Cabe à Procuradoria-Geral da República conduzir investigações contra acusados com foro privilegiado, como é o caso do presidente Jair Bolsonaro, de ministros e de parlamentares. Demais relacionados pela CPI, como médicos e empresários, serão encaminhados à Justiça comum.

Randolfe Rodrigues afirmou que, também no dia 27, a CPI pretende entregar cópia do relatório final ao presidente da Câmara, Arthur Lira (PP-AL), para apuração de crime de responsabilidade por parte de Bolsonaro.

Conforme Rodrigues, também na próxima semana, o parecer deve ser encaminhado ao Tribunal Penal Internacional, em Haia, na Holanda, com a acusação de que Bolsonaro cometeu crimes contra a humanidade.

Coordenador do Grupo Prerrogativas e ex-ministro da Justiça, Miguel Reale Júnior disse que está satisfeito pelo relatório ter acatado parecer entregue pelos advogados à CPI. “A conclusão importante será a discussão no plano político, com as provas existentes”, afirmou.

O advogado criminalista Thiago Turbay afirma que o documento mostrou uma falha do Estado. “Demonstrou-se a desídia da vida, o descompromisso da Presidência com postulados da ciência e de evidências científicas e o amadorismo na gestão de uma crise humanitária. A CPI revelou o despreparo de agentes públicos os quais havia uma expectativa legítima de ação eficiente. Os delitos, pela sua parte, aguardam punição, o que só poderá ocorrer após o devido contraditório e ampla defesa”, diz.

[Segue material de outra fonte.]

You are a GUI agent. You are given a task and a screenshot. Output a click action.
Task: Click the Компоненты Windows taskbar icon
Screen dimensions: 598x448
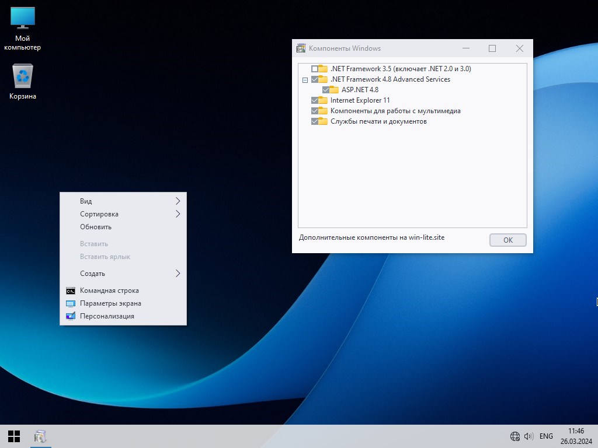coord(40,436)
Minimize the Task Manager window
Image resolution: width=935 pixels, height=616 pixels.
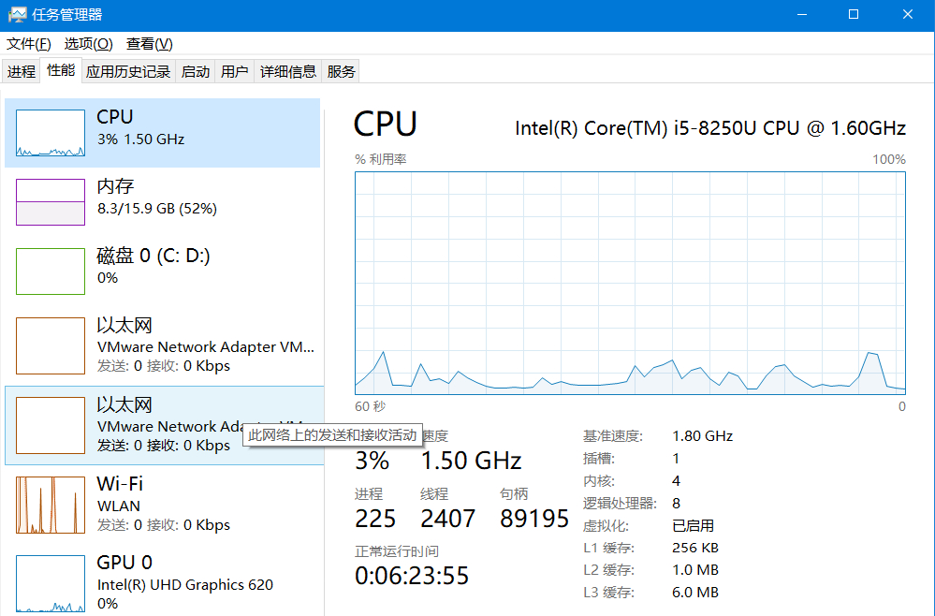click(800, 15)
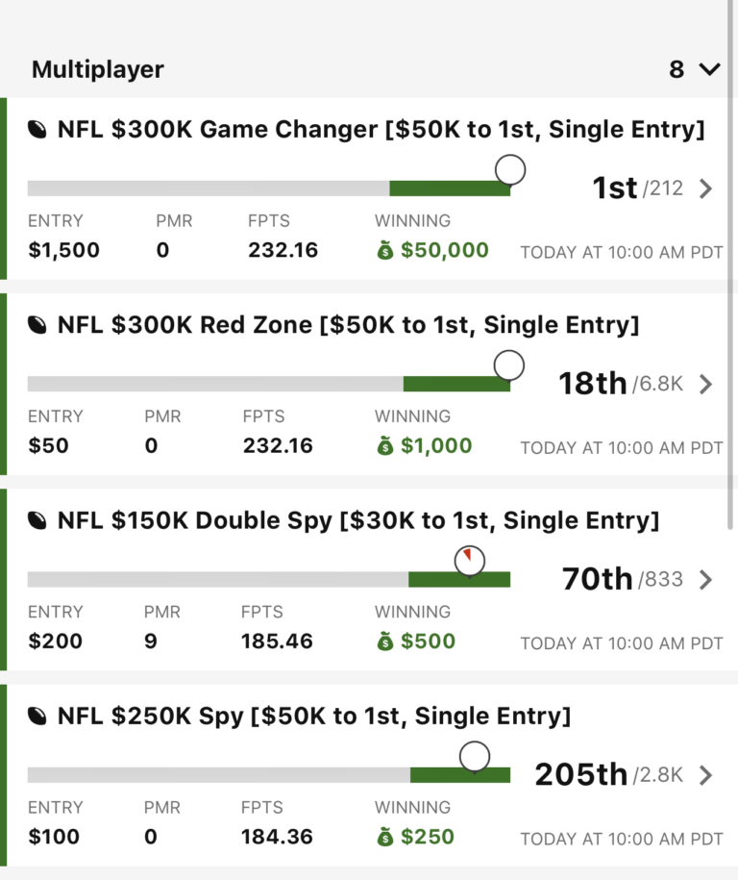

Nauê Bernardo de Azevedo, advogado constitucionalista, enfatizou a gravidade dos pedidos de indiciamento. “O tipo penal de crimes contra a humanidade é do direito internacional, que denota algum tipo de prática sistemática ou generalizada que visa exterminar a população ou uma parte dela”, destacou. Na avaliação do especialista, é preciso ter ponderação e uma série de elementos para provar a conduta dolosa dos envolvidos. “Quando o relatório inclui esse tipo penal, é preciso que haja uma construção muito bem-feita”, sustentou.

(Luana Patriolino, Raphael Felice, Jorge Vasconcellos e Tainá Andrade).